BACKSTORY: The other side of the coin

In December 1931, Rabbi Joshua Herschorn spoke in Montreal’s “Romanian shul” and sparked a controversy. His sermon reacted to shocking news of riots by Polish students seeking to limit the number of Jewish students in their universities. Montreal Jews were even more shocked to hear that the rabbi had allegedly preached a sermon that stated that the riots were at least partially the Polish Jews’ own fault!

The controversy began with the publication of a letter to Montreal’s Yiddish newspaper Keneder Adler that alleged that Rabbi Herschorn had argued that the Polish students had a point in that Polish Jews did not financially support Polish universities. The newspaper’s editor added a note supporting the allegations and asserting that this was merely one of many letters he had received on the subject.  

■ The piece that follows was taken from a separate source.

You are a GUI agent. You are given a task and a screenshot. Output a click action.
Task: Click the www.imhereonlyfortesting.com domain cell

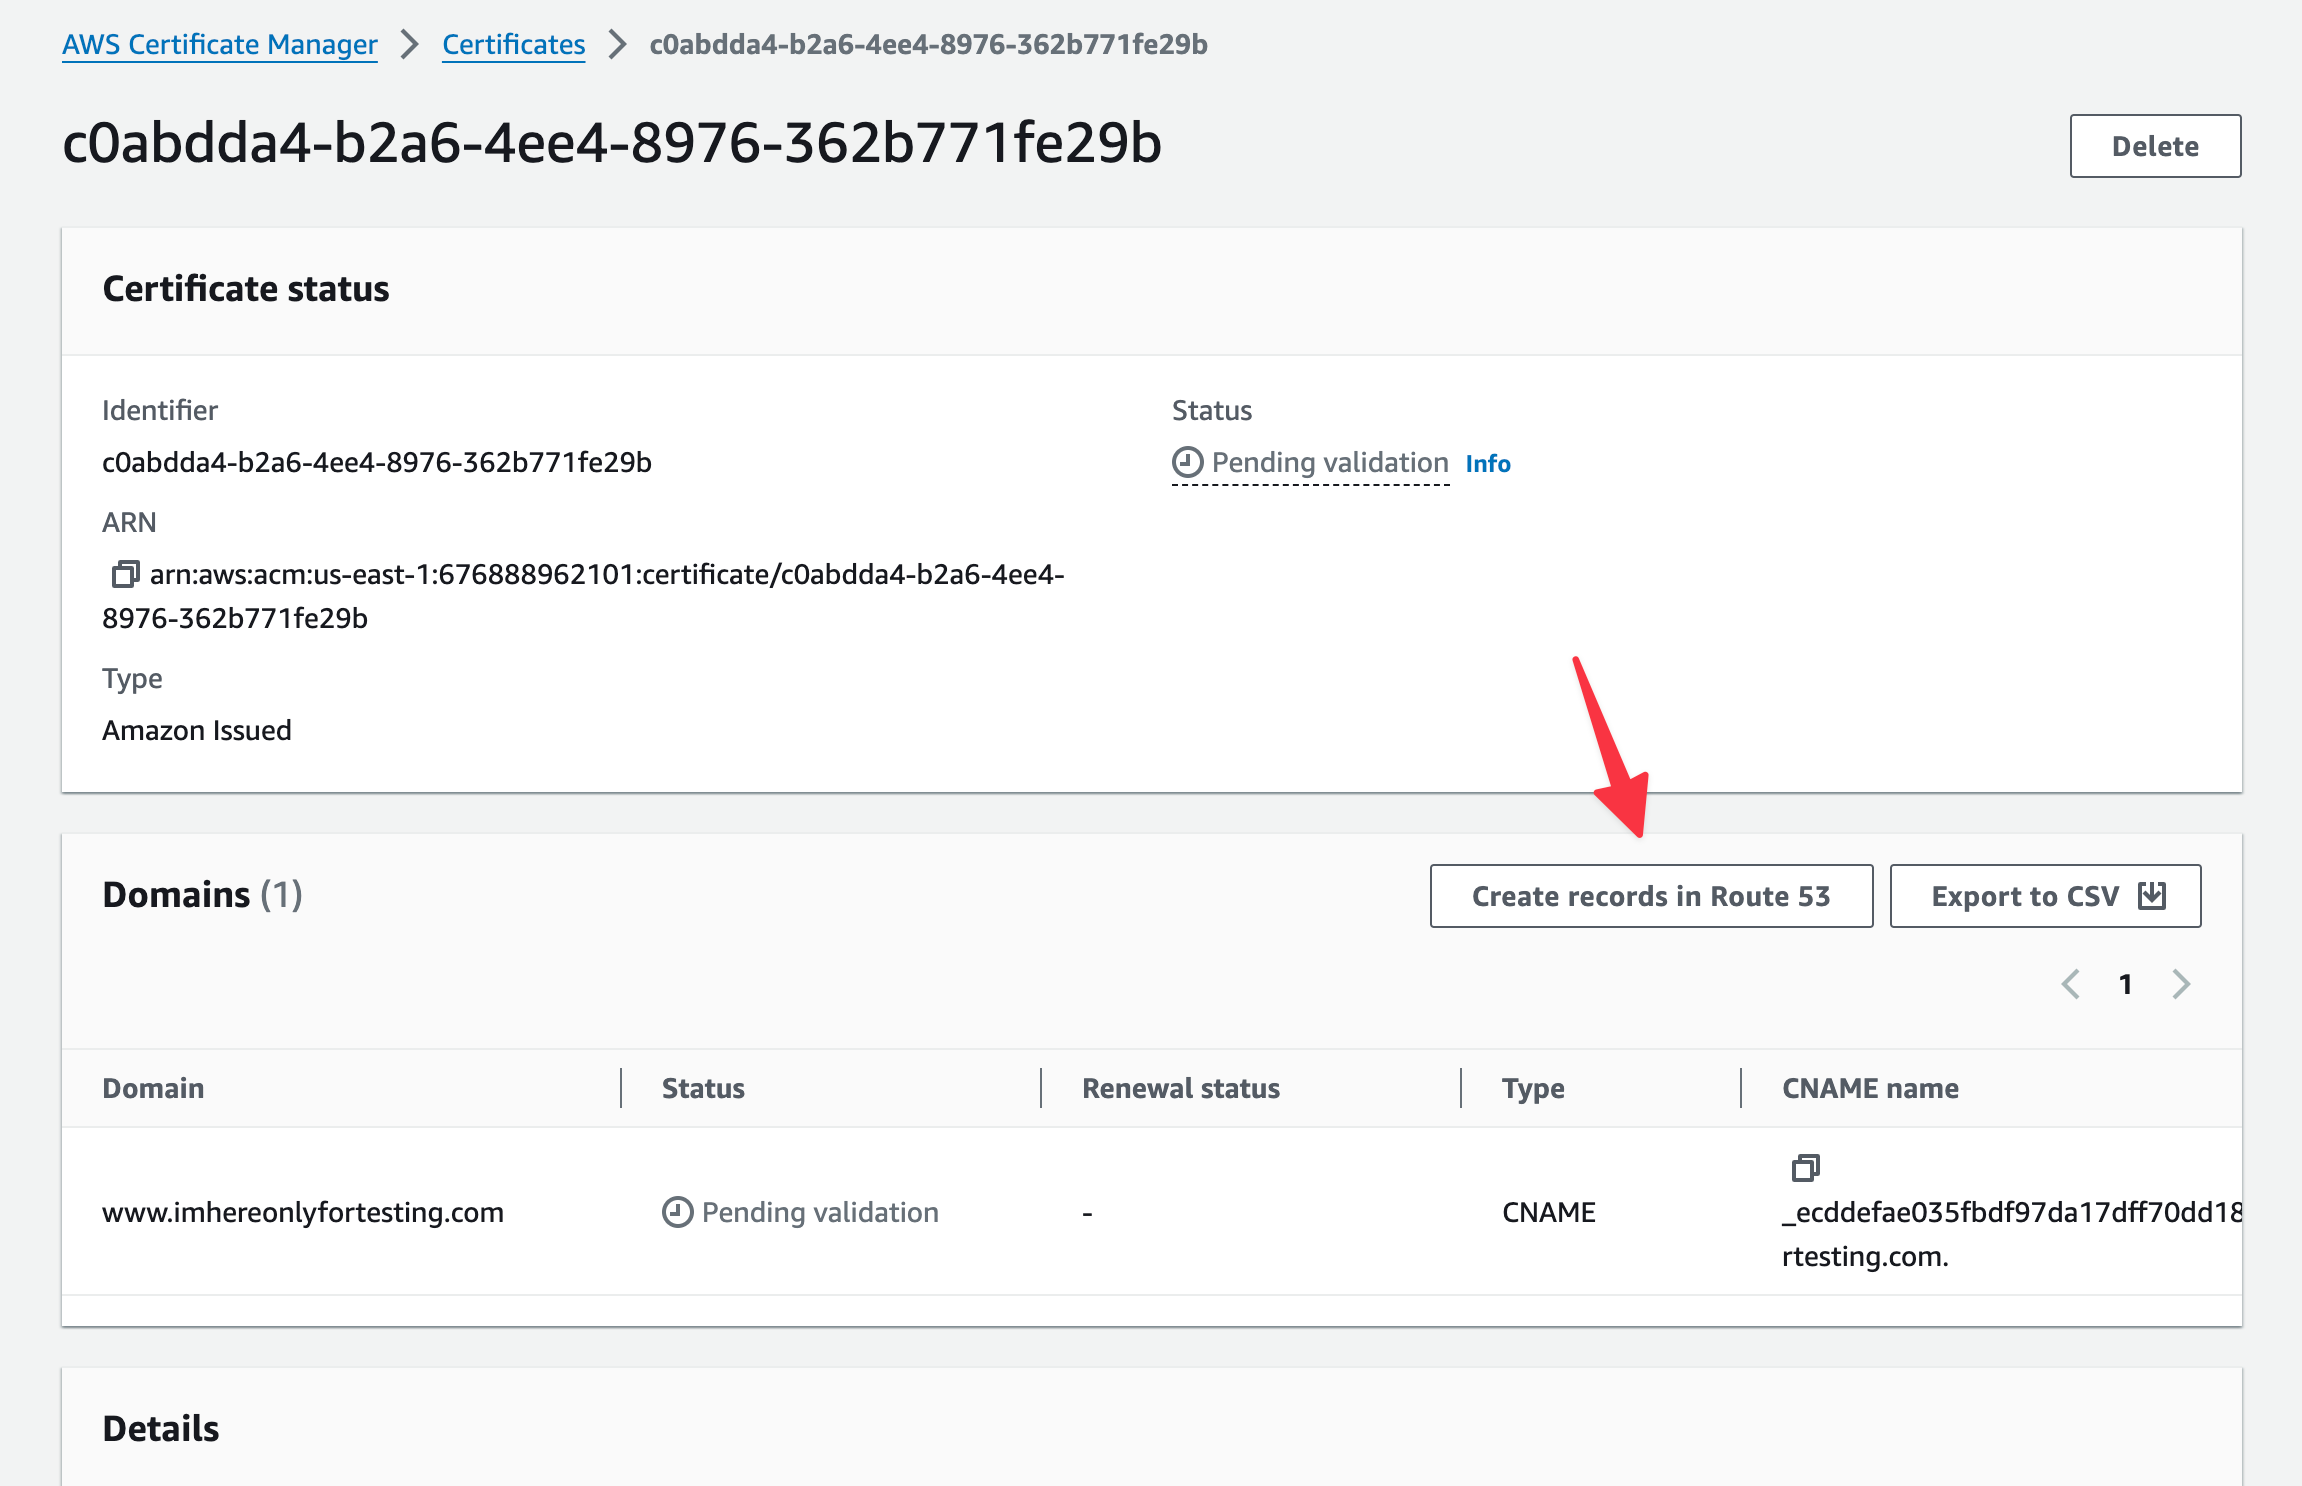[303, 1212]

The charges against Rabbi Herschorn were taken up by Montreal’s Russian-Polish Sick Benefit Society that requested an investigation, demanded that the rabbi’s salary be suspended, and called for a protest meeting. The rabbi’s livelihood seemed in real jeopardy. 

His supporters now entered the debate, asserting that Rabbi Herschorn had never justified the hooliganism of the Poles. The editor, Israel Rabinovich, was unconvinced.  Given that the sermon’s title was “The Other Side of the Coin”, he wondered what the “other side” of an anti-Semitic pogrom could be? 

The next stage of the controversy came when Rabbi Herschorn’s synagogue held a public meeting that heard testimony asserting that the criticism the rabbi received was groundless. Isidore Popliger, the president of the congregation, attempted to discredit the testimony against his rabbi. He questioned the newspaper’s accusations on the basis of a dubious letter. He denied that Rabbi Herschorn said that the Polish Jews “deserved what they got” and called it “a despicable lie.”

Rabbi Herschorn gave his version of the affair. Certainly he did not justify anti-Jewish pogroms.  What he had said was that the Jews needed to conduct themselves better in their relations with their non-Jewish neighbours. At this point, the rabbis in attendance convened a rabbinical court and declared him innocent of the charges against him. The meeting ended and the matter fell from the public agenda of Montreal Jewry.

One published source purports to give us the “gist” of Rabbi Herschorn’s sermon. According to this summary, he began by comparing the situation of the Jews of Poland to that of the Jews in Montreal. He said that it was in the Jews’ interest to have good relations with their fellow citizens and to support non-Jewish institutions from which Jews derive benefit. Thus McGill University has many Jewish students. But how many Jews contributed financially to McGill? Similarly Rabbi Herschorn deplored the fact that Jews didn’t support the Royal Victoria and the Montreal General hospitals, even though Jews used these hospitals and got the same attention as Christian patients. 

Rabbi Herschorn had intended to preach a provocative sermon, using the recent pogroms to rivet the attention of his congregants on their own situation.  What he likely intended to be a secondary point spun out of control and required the skilled intervention of his congregation’s president to get him out of trouble.

Rabbi Herschorn’s sermon is remarkable.  It attempted to take a stand on the Montreal Jewish community’s relationship to the larger community that bucked a strong communal inward trend. Thus, for example, the Jewish community of Montreal was channeling its resources to build the Jewish General Hospital, for which the groundbreaking ceremony had taken place in August, 1931, while Rabbi Herschorn was advocating more Jewish engagement with the Protestant hospitals of Montreal.

Rabbi Herschorn’s vision of a Jewish community increasingly engaged with the institutions of Anglo-Montreal constituted a bold attempt to influence his listeners’ engagement with their society but didn’t seem to reflect the direction of the Montreal Jewish community in the short run. In 1931 it was probably dismissed as optimistic, even utopian. However the situation illuminated by this controversy would not last. Economic progress and the forces of acculturation would ultimately lead to the contemporary prominent financial engagement of Montreal Jews in all the educational, medical, social, and cultural institutions of Montreal – just as Rabbi Herschorn had advocated.